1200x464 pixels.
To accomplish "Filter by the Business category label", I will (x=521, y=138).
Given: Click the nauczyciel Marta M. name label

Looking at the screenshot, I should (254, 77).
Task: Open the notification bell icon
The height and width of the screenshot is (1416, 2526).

----------------------------------------

Your objective
Write out every one of the records above again, word for word.

Solution for this exercise
1200x464 pixels.
To accomplish "Filter by the Business category label", I will (x=521, y=138).
Given: Click the nauczyciel Marta M. name label

Looking at the screenshot, I should (254, 77).
Task: Open the notification bell icon
The height and width of the screenshot is (1416, 2526).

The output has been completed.